Movimento terra: crollano le vendite in Emilia-Romagna

Il mercato nazionale chiude al -37 per cento. Insieme alla nostra regione soffrono di più Veneto e Lombardia

Il mercato italiano delle macchine per il movimento terra chiude il 2009 con un calo del 37 per cento rispetto all'anno precedente. A fronte delle 23.393 macchine vendute nel 2008, il 2009 segna un totale di vendite pari a 14.732 unità. Un passivo particolarmente pesante per un settore che, oltre alla crisi sul mercato nazionale, sconta un crollo delle esportazioni (-63,3 per cento nei primi dieci mesi del 2009 secondo gli ultimi dati Istat sul commercio estero).

La crisi economica, che investe anche i settori dell'edilizia e delle grandi opere, si riflette dunque sul comparto delle macchine movimento terra, facendo segnare un pesante passivo per tutte le tipologie di macchine. Le "tradizionali" (apripista, motolivellatrici, escavatori e pale) diminuiscono del 31,4 per cento; le macchine "piccole" (miniescavatori, minipale compatte gommate e cingolate) registrano un calo del 37,8 per cento; le terne del 48,4 per cento, i dumper del 54,6 per cento, i sollevatori telescopici del 40,3 per cento. Netta flessione anche per le macchine specifiche per i lavori stradali (con rulli compattatori e vibrofinitrici), complessivamente in calo del 35,2 per cento, mentre i martelli demolitori chiudono l'anno con una flessione del 31,4 per cento.

Massimo GoldoniIl consuntivo 2009 viene ad aggravare la situazione di un settore che già nel 2008 aveva registrato una contrazione pari al 22,3 per cento, e che attende già dallo scorso anno un provvedimento governativo che possa incentivare lo svecchiamento del parco mezzi.

Guardando alla geografia del mercato, si nota come la flessione sia presente in tutte le regioni della Penisola, con andamenti maggiormente negativi in Lombardia (-39,4 per cento, rispetto al 37 per cento della media nazionale), in Veneto (-51 per cento) e in Emilia-Romagna (-41,8 per cento).
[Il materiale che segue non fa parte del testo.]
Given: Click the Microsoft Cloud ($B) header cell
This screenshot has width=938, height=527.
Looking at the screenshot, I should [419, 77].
«Mai come in questo momento è necessario che le imprese siano unite e sappiano rappresentare autorevolmente le istanze del settore», sostiene Massimo Goldoni, il presidente dell'Unacoma, l'associazione di Confindustria che al suo interno rappresenta, con il Comamoter, le industrie costruttrici di macchine movimento terra. «Spiace constatare come alcune imprese del settore abbiano deciso proprio in questo momento critico di dare vita a una nuova sigla, l'Unacea, collocandosi fuori dall'organizzazione che da oltre 30 anni le rappresenta. La scissione è scorretta e inopportuna tanto più se si considera che Unacoma ha avviato, sotto l'egida della Confindustria, un importante processo di riorganizzazione».
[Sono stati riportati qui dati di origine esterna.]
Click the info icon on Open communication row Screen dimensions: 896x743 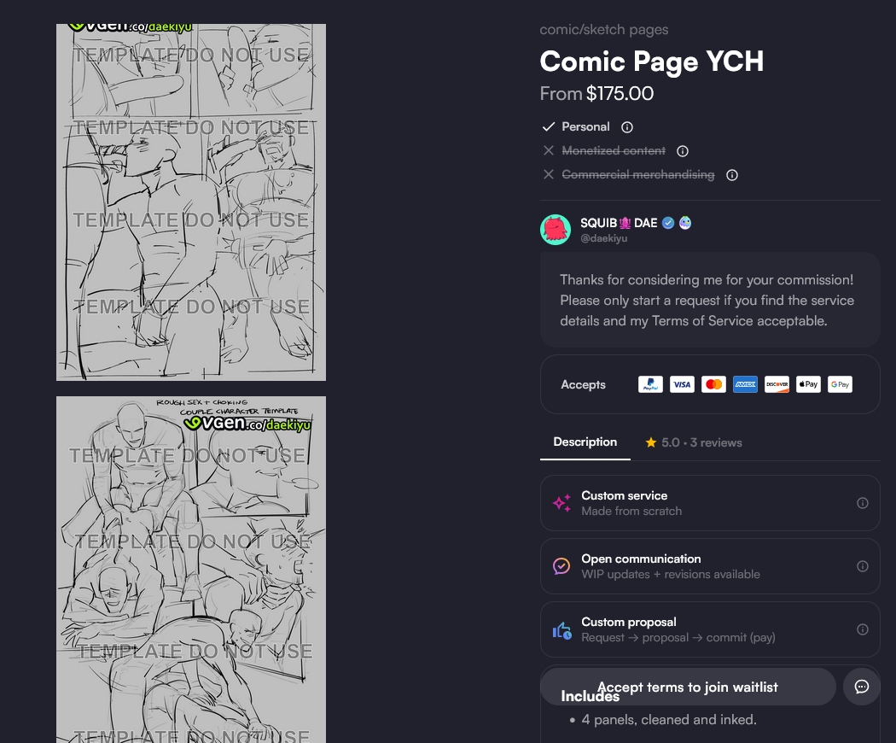tap(862, 566)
«L'iniziativa di questo gruppo di costruttori», conclude Goldoni, «oltre ad avere riflessi significativi sul piano giuridico comporta il rischio di un indebolimento del sistema di rappresentanza, con il prevalere di interessi particolari e antiassociativi su quelli che sono invece i bisogni comuni delle imprese del settore».